Tujuan Undang-undang No. 14 Tahun 2008 tentang Keterbukaan Informasi adalah mengamandatkan kepada badan publik harus memiliki Pejabat Pengelola Informasi dan Dokumentasi (PPID). Namun hanya sebagian badan publik di Aceh melaksanakan peraturan tersebut. Dapat kita lihat proses pengajuan informasi berakhir dimeja mediasi Komisi Informasi Aceh.

Pasal 64 ayat (2) UU KIP menyatakan bahwa : “Penyusunan dan penetapan Peraturan Pemerintah, petunjuk teknis, sosialisasi, sarana dan prasarana, serta hal-hal lainnya yang terkait dengan persiapan pelaksanaan Undang-Undang ini harus rampung paling lambat 2 (dua) tahun sejak Undang-undang ini diundangkan”. Lima tahun UU KIP berlaku perlaksanannya berjalan lambat. Data Ditjen IKP-Kominfo, 11 Februari 2015 menunjukkan bahwa badan publik di seluruh Indonesia yang telah membentuk Pejabat Pengelola Informasi dan Dokumentasi (PPID) hanya 49,14%.

Selanjtnya berdasarkan data sumber Kompilasi Data Masyarakat Sipil, 28 April 2015 bahwa menunjukkan Aceh memiliki persentase pembentukan PPID yang bagus, angka persentasentanya adalah 100 %. Itu artinya peran aktif pemerintah Provinsi Aceh dan Komisi Informasi Aceh telah melaksanakan peraturan UU Keterbukaan Informasi Publik (KIP) dan mendorong pembentukan PPID di Kabupaten/kota se Aceh. Kemudian Pemerintah Aceh telah melakukan pemeringkatan terhadap keterbukaan informasi secara efektif ditingkat SKPD di Pemerintahan Daerah provinsi Aceh. Langkah Pemerintah Daerah Provinsi Aceh patut kita apresiasi yang mana mendorong SPKD untuk membuka informasi kepada publik.

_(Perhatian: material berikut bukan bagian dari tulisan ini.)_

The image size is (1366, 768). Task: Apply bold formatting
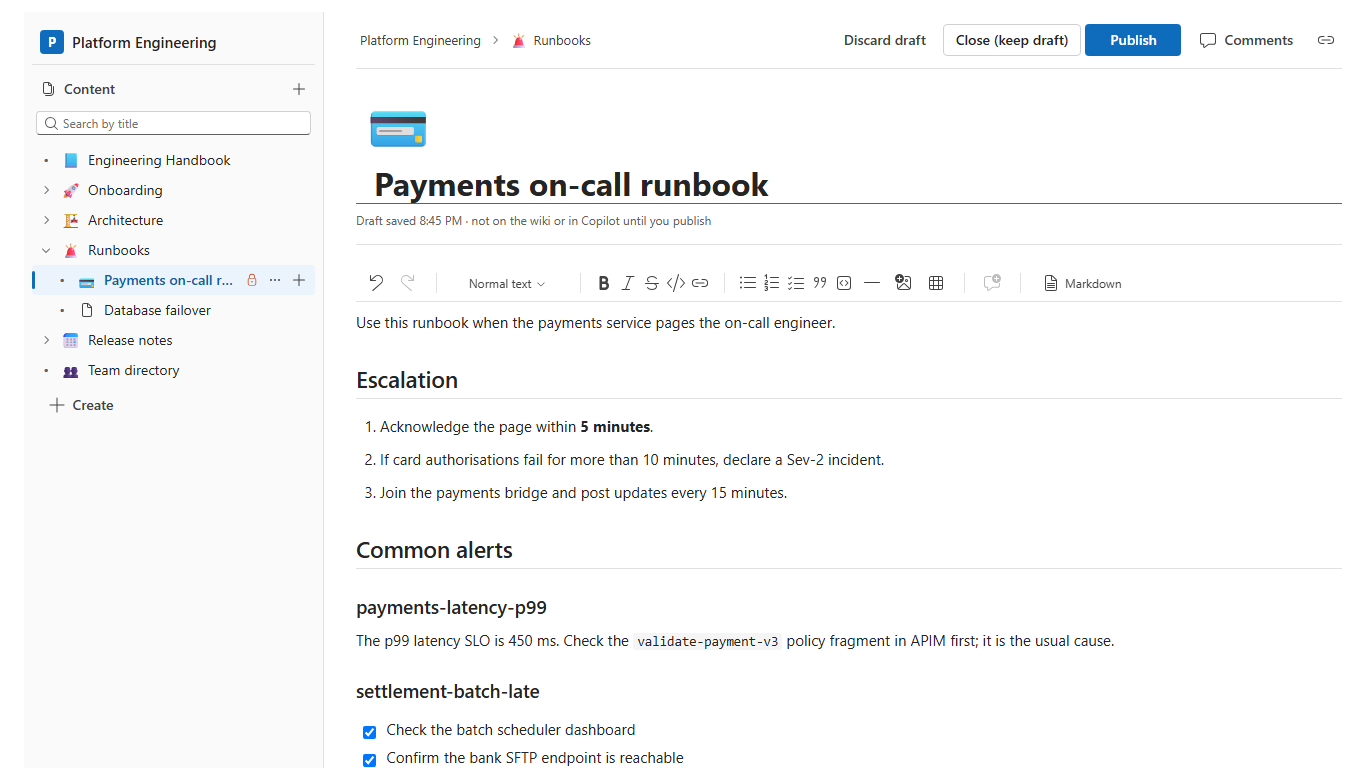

Namun badan publik lainnya di Aceh belum melaksanakan peraturan UU KIP. Misalnya Universitas Syiah Kuala belum membentuk PPID. Pasal 60 UU KIP Menyatakan bahwa “Komisi Informasi Provinsi hanya dibentuk paling lambat 2 (dua) tahun sejak diundangkannya Undang-Undang ini. Saya sebagai pemohon informasi yang saya ajukan ke Rektor Unsyiah berakhir di meja mediasi KIA. Saya sebagai pemohon informasi melihat badan publik Universitas Syiah Kuala belum memahami tentang UU KIP.

Kasus KIP terhadap Unsyiah juga harus menjadi bahan evaluasi Pemerintah Aceh dan Komisi Informasi Aceh (KIA), bukan Unsyiah saja tetapi untuk Universitas negeri dan swasta di Aceh. Kasus ini juga pernah terjadi di Universitas Tengku Umar, pengajuan informasi dilakukan oleh seorang mahasiswa UTU meminta dokumen anggaran kampus dan berakhir di meja mediasi KIA.

Satu komitmen good governance harus diterapkan oleh Pemerintah Aceh dan Komisi Informasi Aceh sehingga Aceh jauh dari praktek korupsi. Buka informasi menjadi awal untuk memberantas korupsi di Aceh. Dan Informasi publik harus menjadi konsumsi publik dan jangan ditutupin, dan informasi pribadi juga masuk ke informasi publik.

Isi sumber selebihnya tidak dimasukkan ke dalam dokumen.